Sometimes the most important revolutions are the quiet ones. This is especially true in the case of technology, which has a way of sneaking up on us.
Take cell phones, for example. A decade ago, they were a luxury item. Suddenly, everyone seemed to have one. What had once been a sign of status became commonplace, all with hardly anybody noticing — and without any central direction.
Such is the case with new media. Back in 2004, when Howard Dean launched his run for the presidency, his campaign’s revolutionary use of the Internet to raise funds and organize was considered novel.
Political writers spilled gallons of ink trying to understand the Dean campaign’s youth-oriented, technological approach to American politics. Then Dean let out his famous scream. John Kerry won the Democratic nomination. Dean’s campaign innovations faded in the background.
Dean took the Democratic Party to the new-media frontier. But it was Barack Obama who settled there. The Obama campaign’s use of technology was groundbreaking.

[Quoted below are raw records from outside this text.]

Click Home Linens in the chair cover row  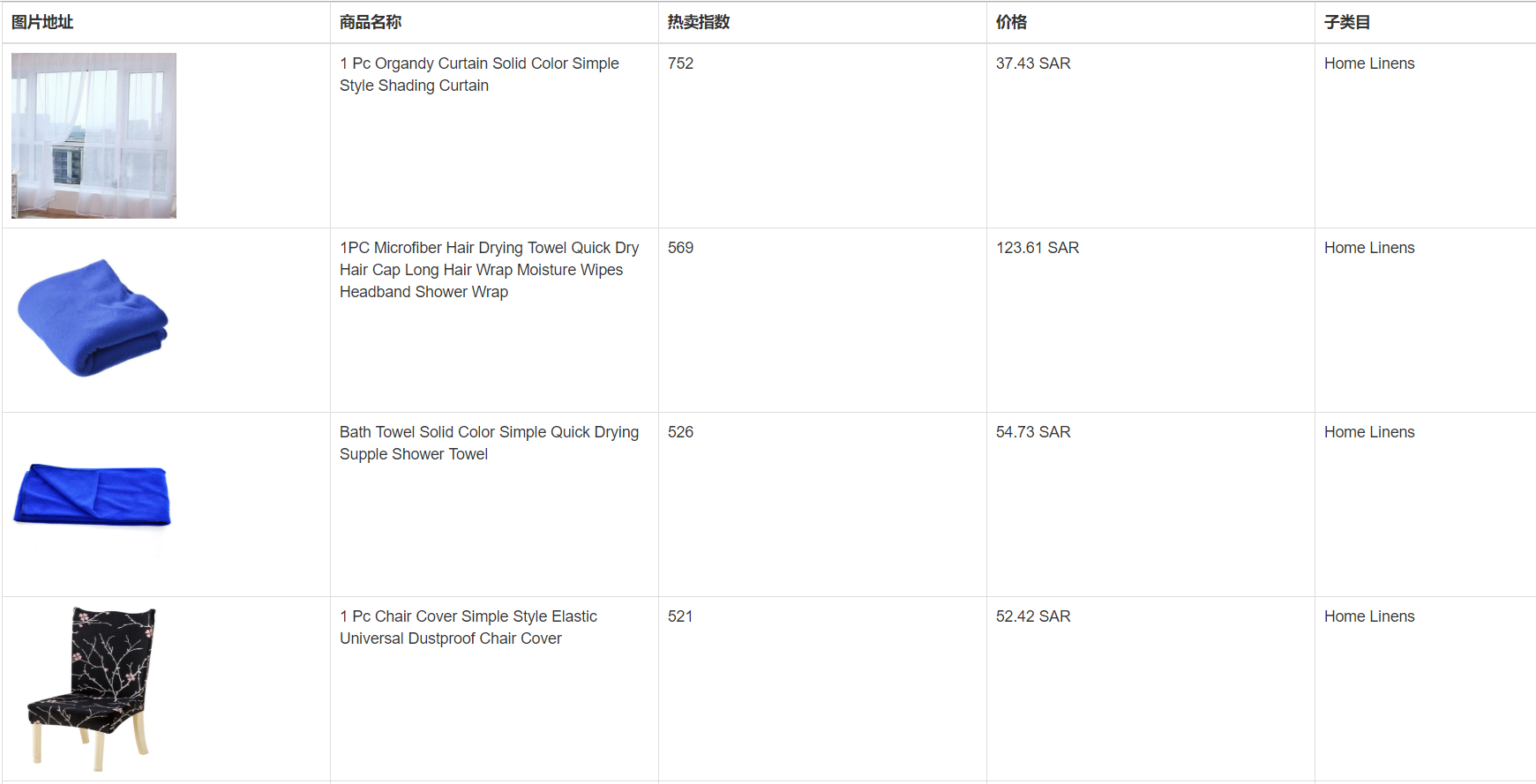1369,616
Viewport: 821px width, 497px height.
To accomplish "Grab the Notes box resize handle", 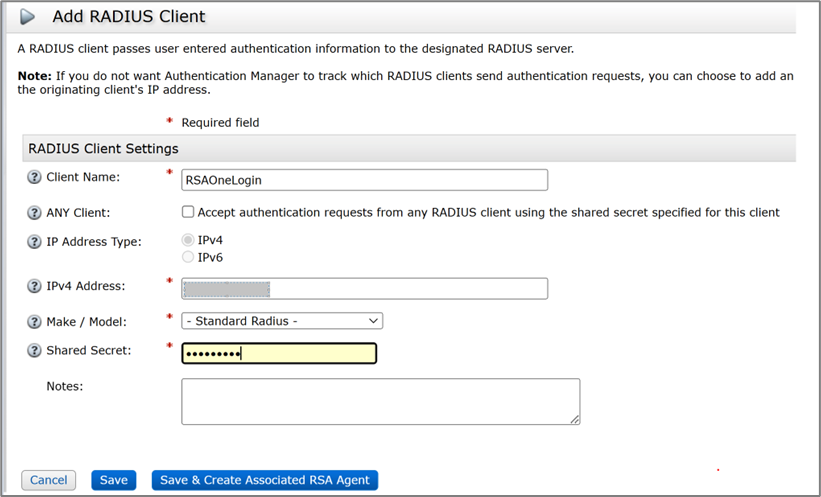I will 575,420.

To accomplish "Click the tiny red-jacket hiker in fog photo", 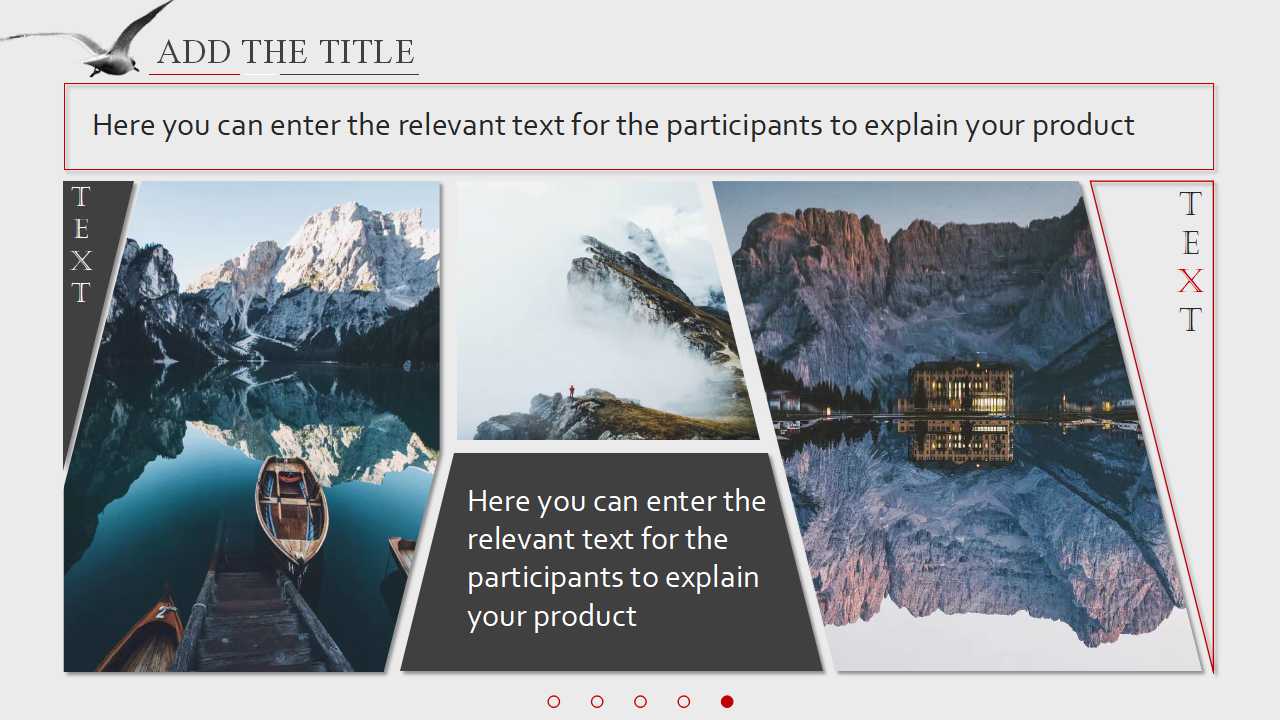I will (x=571, y=391).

The campaign brass knew that Obama had a special appeal to young voters. They knew that young people communicate through media — Facebook, MySpace, SMS Text messaging, YouTube, Twitter, podcasts and so on — that leave the old fogies who typically run campaigns scratching their heads. So they recruited a bunch of tech-savvy youngsters to run Internet operations.
The Obama campaign blog was packed with content. The campaign updated it regularly. One of Obama’s top advisers was Google CEO Eric Schmidt.
The Obama team announced Joe Biden’s selection as vice presidential nominee through a text message. When he became president, Obama didn’t end his embrace of technology. The White House has a blog. Obama records a video edition of his weekly presidential message and posts it on YouTube.